* **Problem statement**: Print the records exactly, starting at the line that contains "You are a computer-use agent. Image" and continuing through the end of the records. Leave the pictures out of your answer.

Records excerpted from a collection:
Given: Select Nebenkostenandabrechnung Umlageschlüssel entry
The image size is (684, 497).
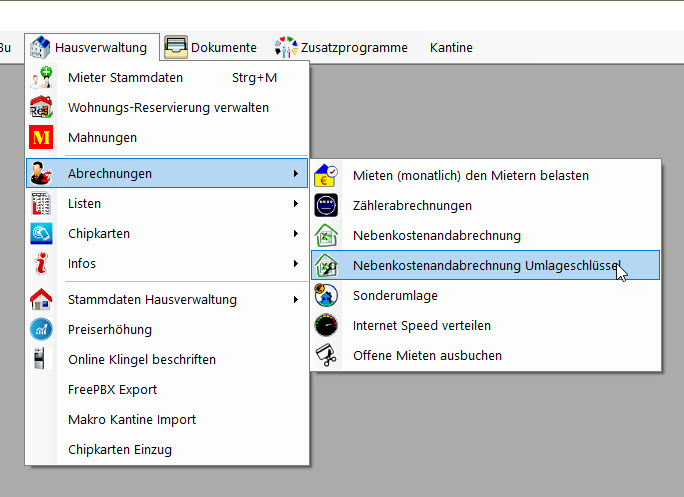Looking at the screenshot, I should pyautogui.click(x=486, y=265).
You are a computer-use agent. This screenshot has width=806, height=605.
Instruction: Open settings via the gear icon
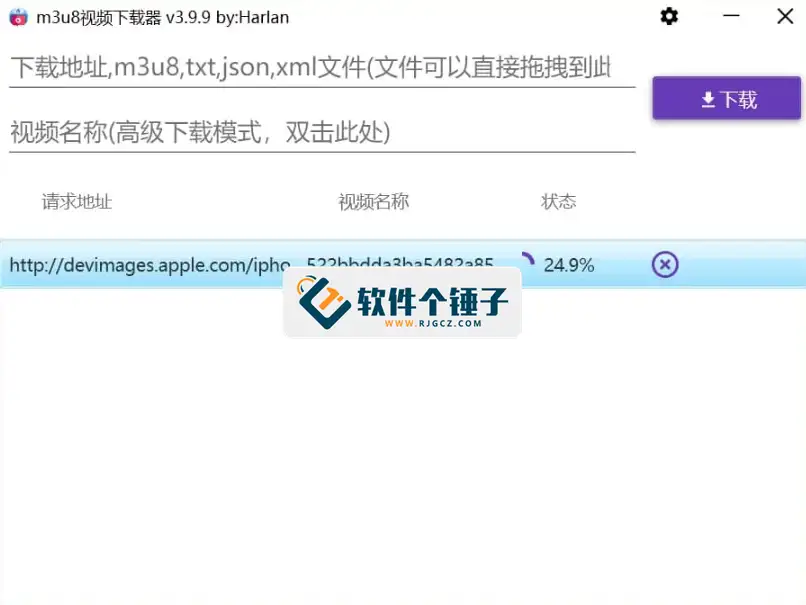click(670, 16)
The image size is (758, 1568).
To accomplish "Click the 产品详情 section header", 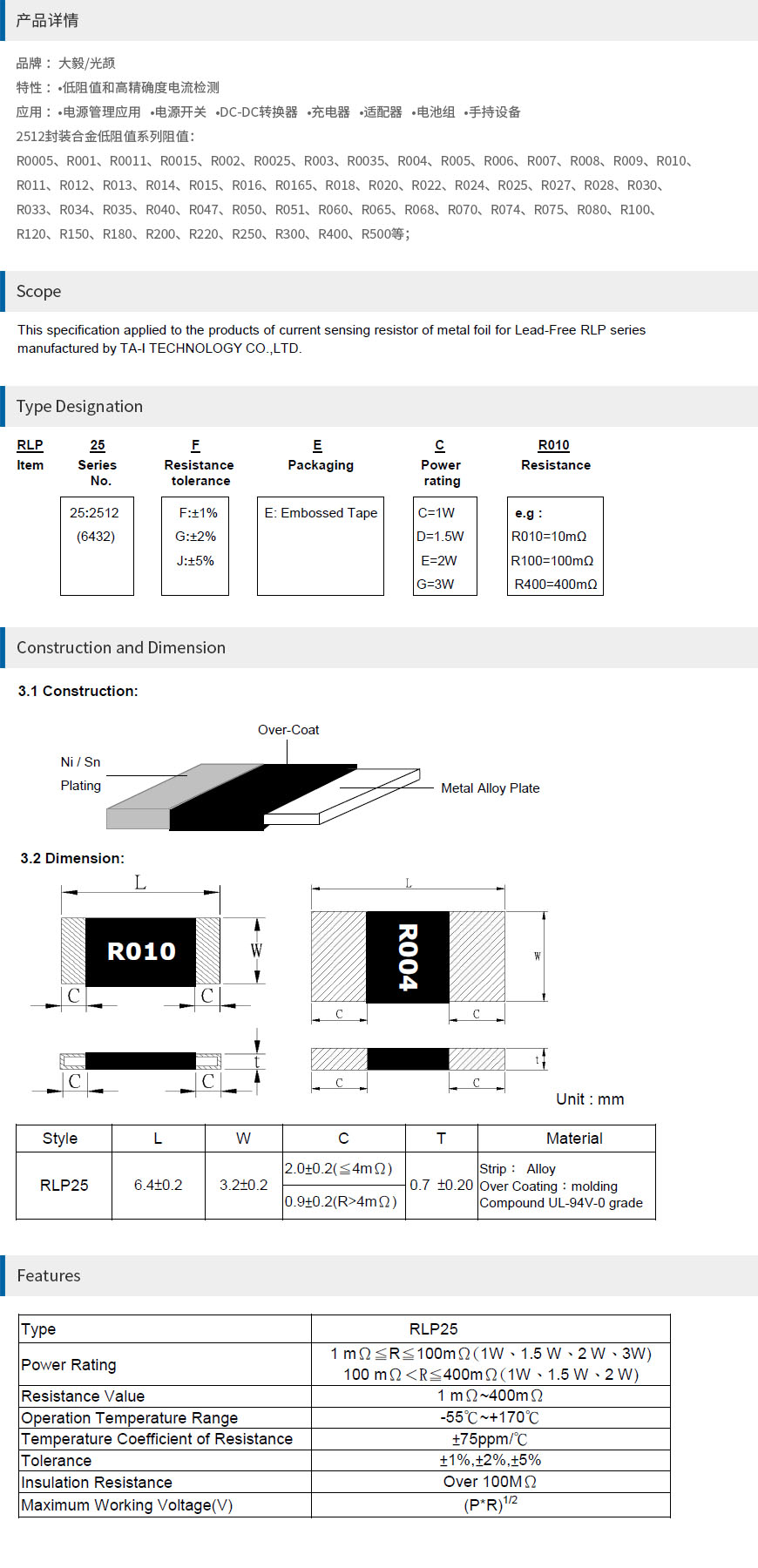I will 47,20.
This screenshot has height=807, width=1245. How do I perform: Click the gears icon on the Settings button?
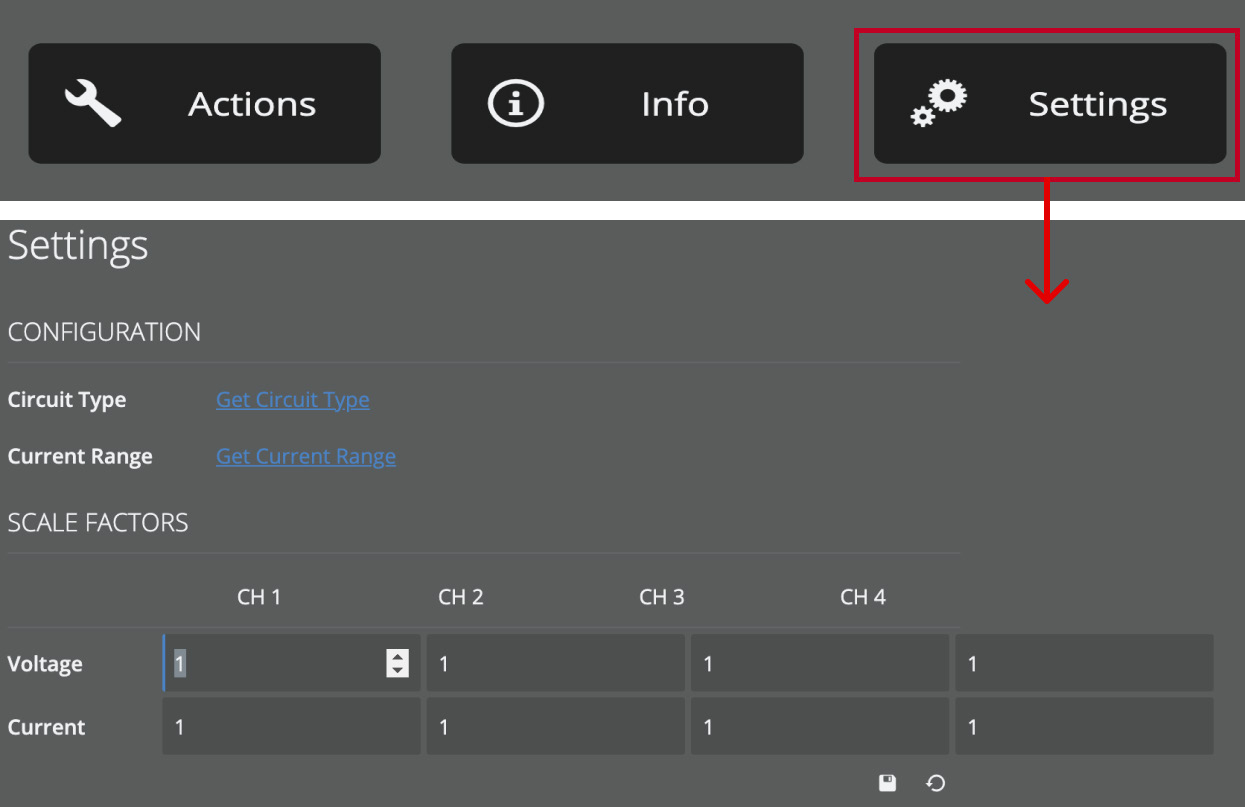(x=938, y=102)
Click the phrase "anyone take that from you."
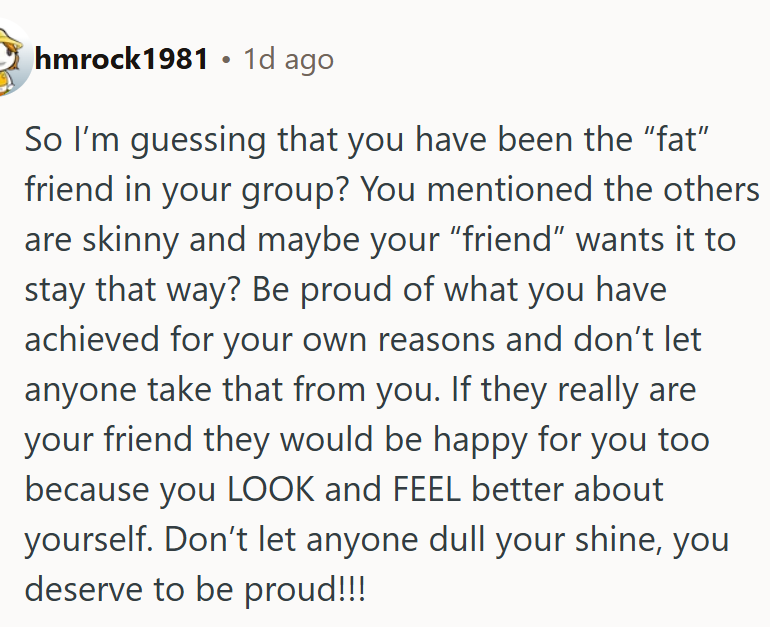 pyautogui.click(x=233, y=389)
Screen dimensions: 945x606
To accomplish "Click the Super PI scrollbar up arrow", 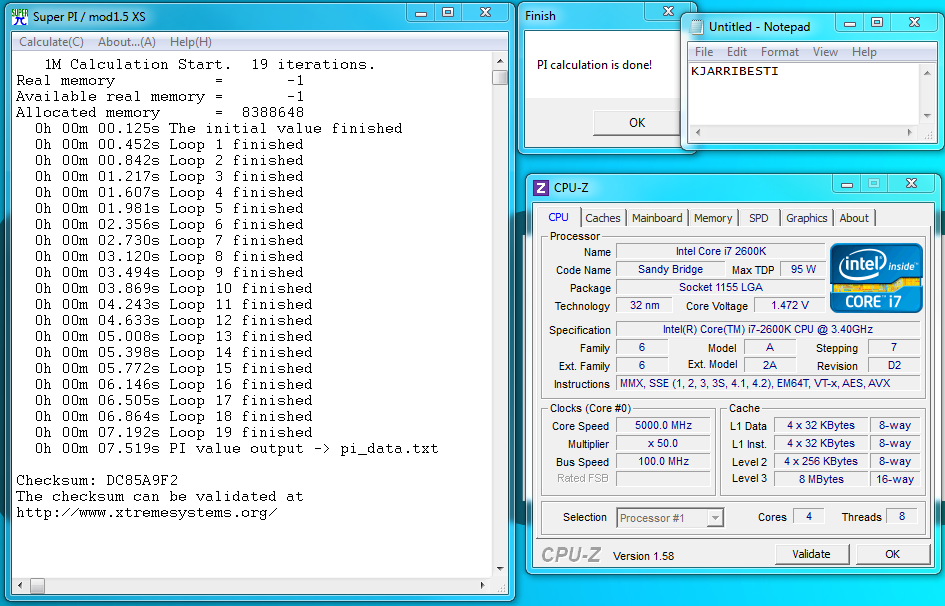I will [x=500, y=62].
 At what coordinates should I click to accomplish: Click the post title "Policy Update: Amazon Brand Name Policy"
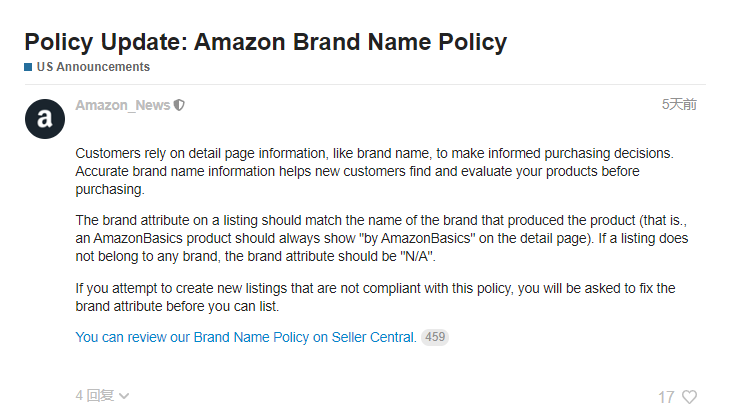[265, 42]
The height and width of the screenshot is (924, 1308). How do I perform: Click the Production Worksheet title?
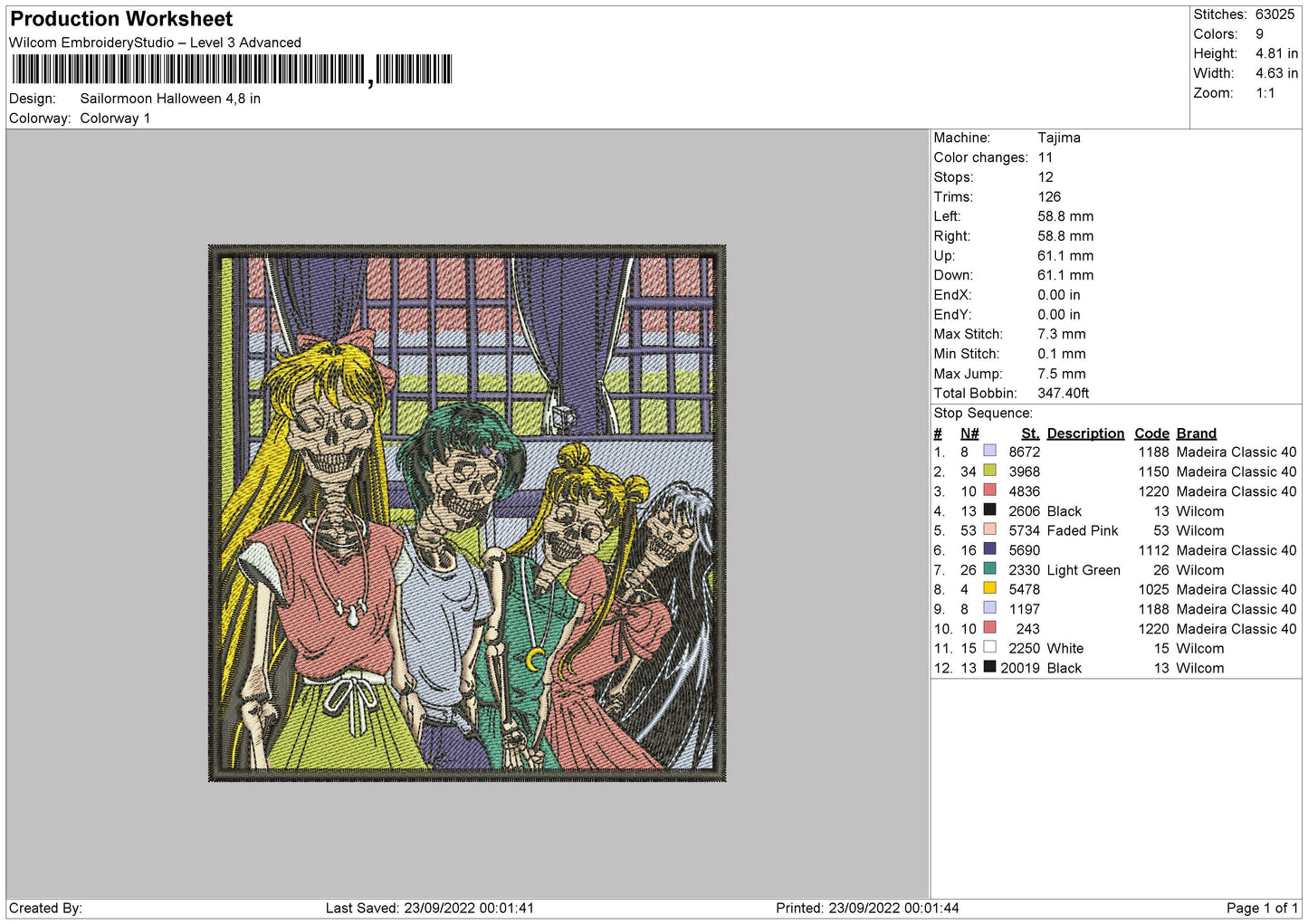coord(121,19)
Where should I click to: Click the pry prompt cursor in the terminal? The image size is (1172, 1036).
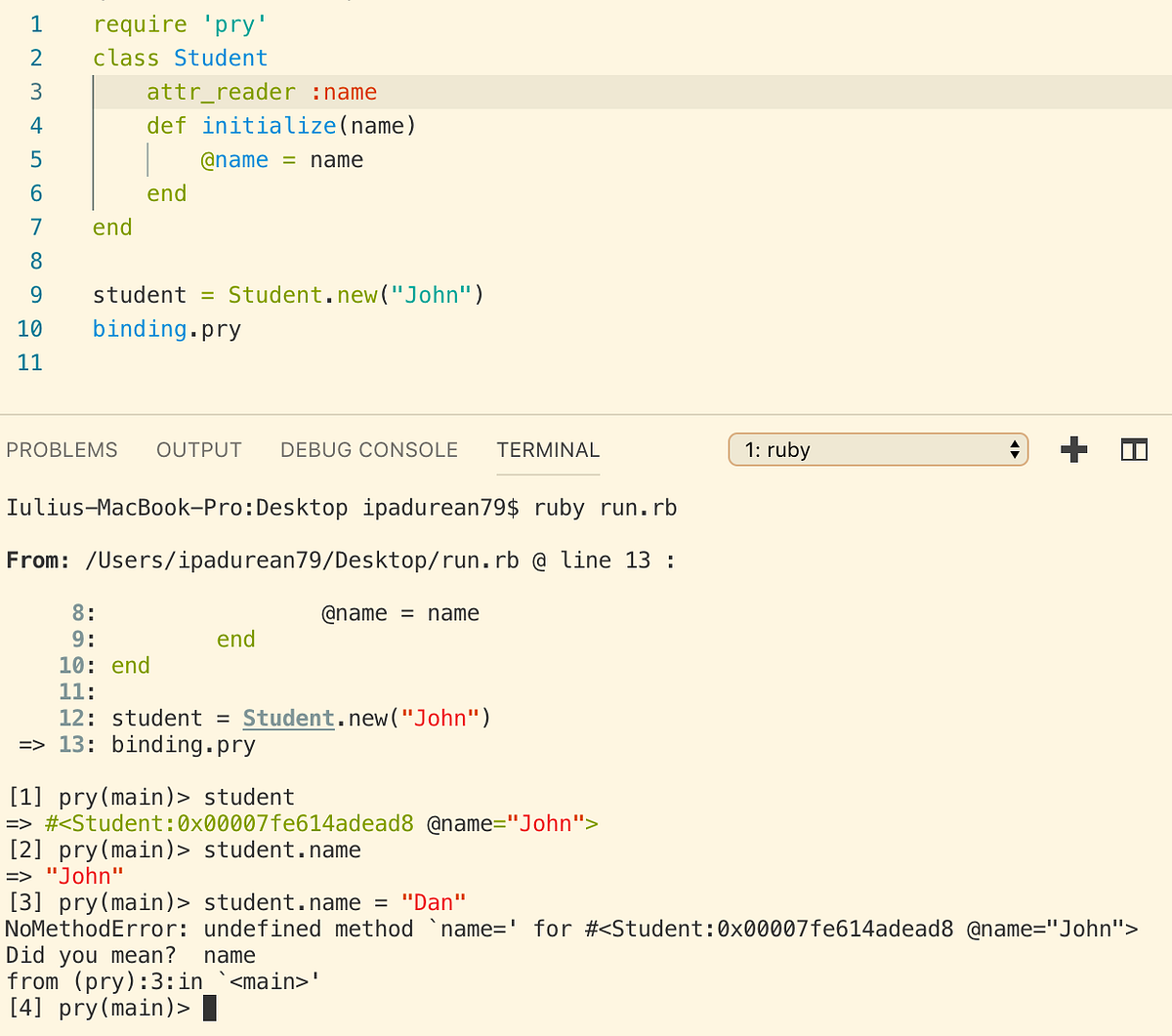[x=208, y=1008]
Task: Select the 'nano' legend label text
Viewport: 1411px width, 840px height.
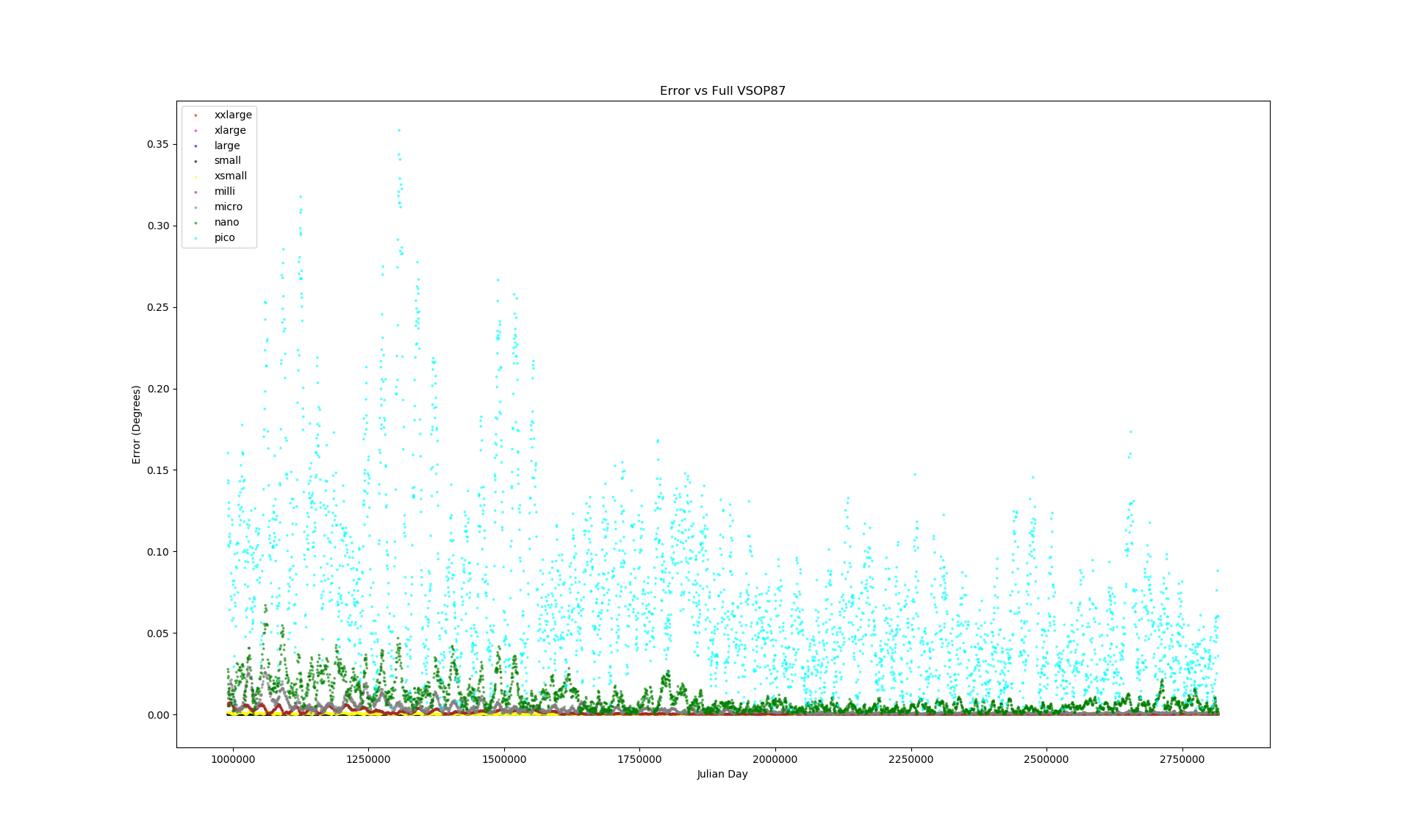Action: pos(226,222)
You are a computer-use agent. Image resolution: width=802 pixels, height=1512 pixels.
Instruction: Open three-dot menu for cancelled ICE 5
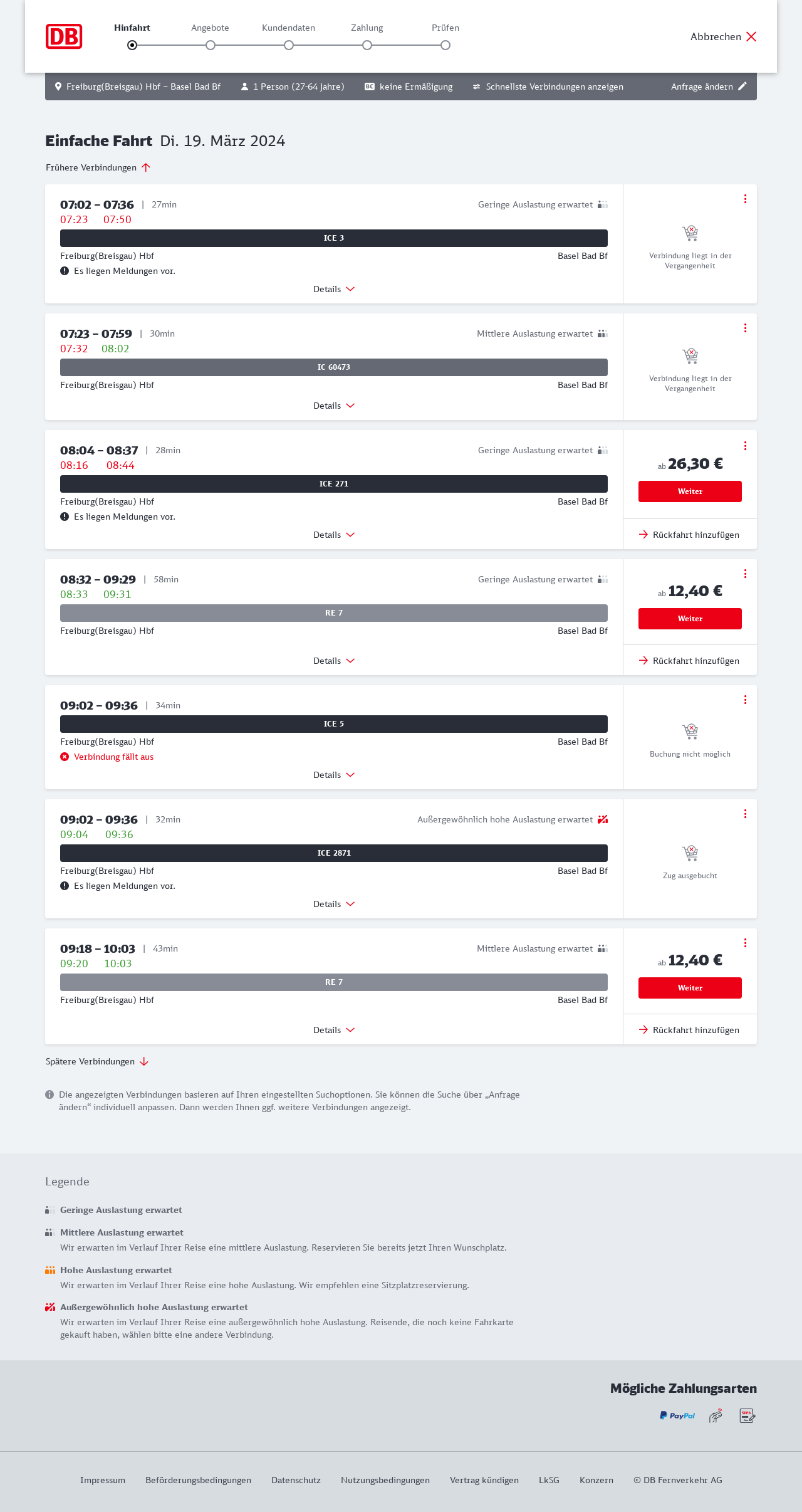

* **Written answer**:
You are a computer-use agent. Image resolution: width=802 pixels, height=1512 pixels.
Instruction: Open three-dot menu for cancelled ICE 5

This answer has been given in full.